Can I Refinance My Home in Bankruptcy?
Many consumers today are under the impression that once they file for bankruptcy, they will lose everything. This is not necessarily true, especially when it comes to your home. The state of the economy means lenders are more willing to listen to homeowners filing for bankruptcy than they were just a decade ago. Even though your finances are in a complete mess, a bankruptcy attorney can help you work through this and save your biggest asset.
If you have filed for a Chapter 7 bankruptcy, your options may be a bit more limited concerning your home depending upon how much equity you have in the home. If the homeowner has significant equity, you may be forced to sell the home in order to generate income to pay off debts included in the bankruptcy. However, with little to no equity, the bank may be willing to rework your terms.
A Chapter 13 bankruptcy better lends itself to refinancing the home. With this type of bankruptcy, the borrower is usually given a three to five-year period in which to repay debt. If at the end of this period they are still unable to meet their debt, these debts can be fully dismissed. The economy being what it is, many lenders are willing to renegotiate terms during this period in order to recover more of the debt owed.
If you decide that you would like to try to refinance your mortgage during bankruptcy, the first step is in determining the actual purpose of the refinancing. Are you doing this to pay off existing debt included in the Chapter 13, to generate some excess cash flow, or trying to turn an upside down mortgage with a high interest rate into more favorable terms?
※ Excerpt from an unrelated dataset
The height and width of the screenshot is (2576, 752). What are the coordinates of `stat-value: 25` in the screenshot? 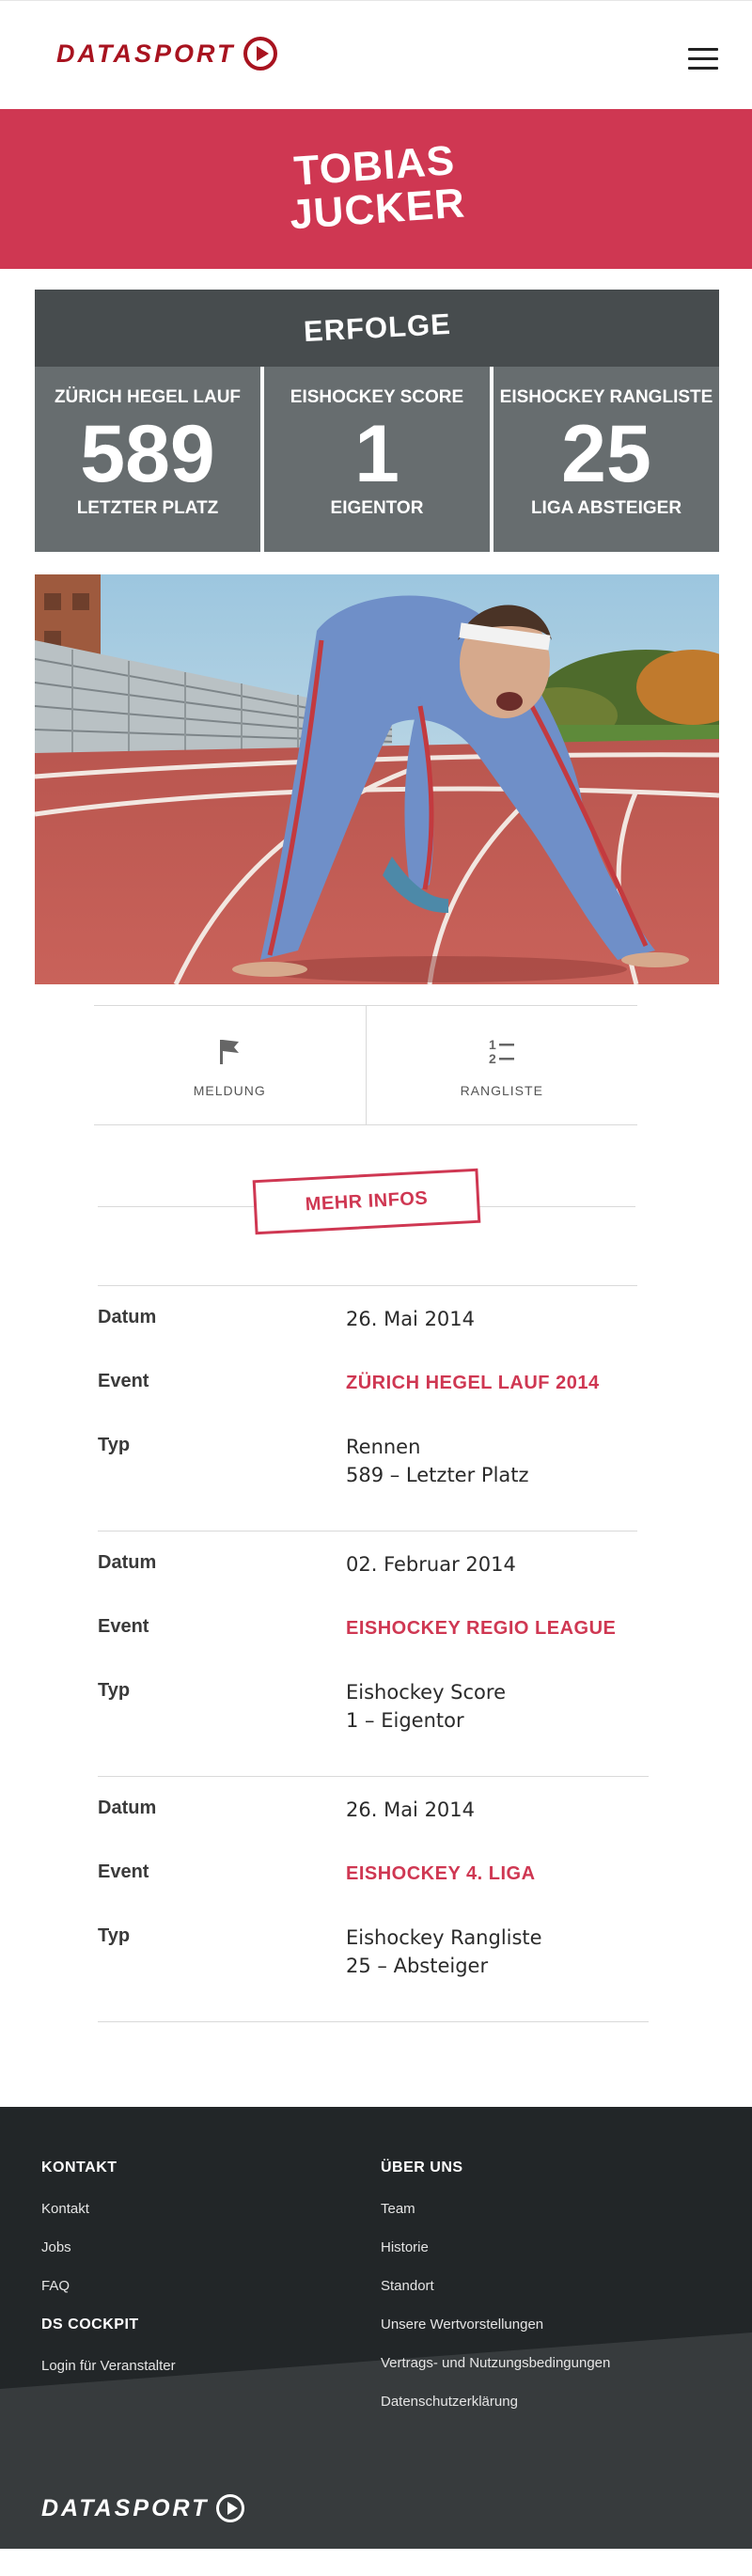 It's located at (606, 454).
It may be easier to refinance knowing the funds will eliminate much the debt that put you in this situation.
Your bankruptcy attorney will be able to guide you through the process as well as help you negotiate with your lenders. He or she can also help point you in the right direction for lenders that specifically work with individuals already in a bankruptcy.
Remember, filing for bankruptcy does not necessarily mean that you have to lose everything. More and more people are using Chapter 13 bankruptcy to reorganize their debt and turn high interest rates and upside down mortgages into better terms and lower interest rates. At worst, you go through the three to five year payoff period and have everything discharged. At best, you are able to rework all terms with your creditors, save your home, and prevent a major black mark on your credit report.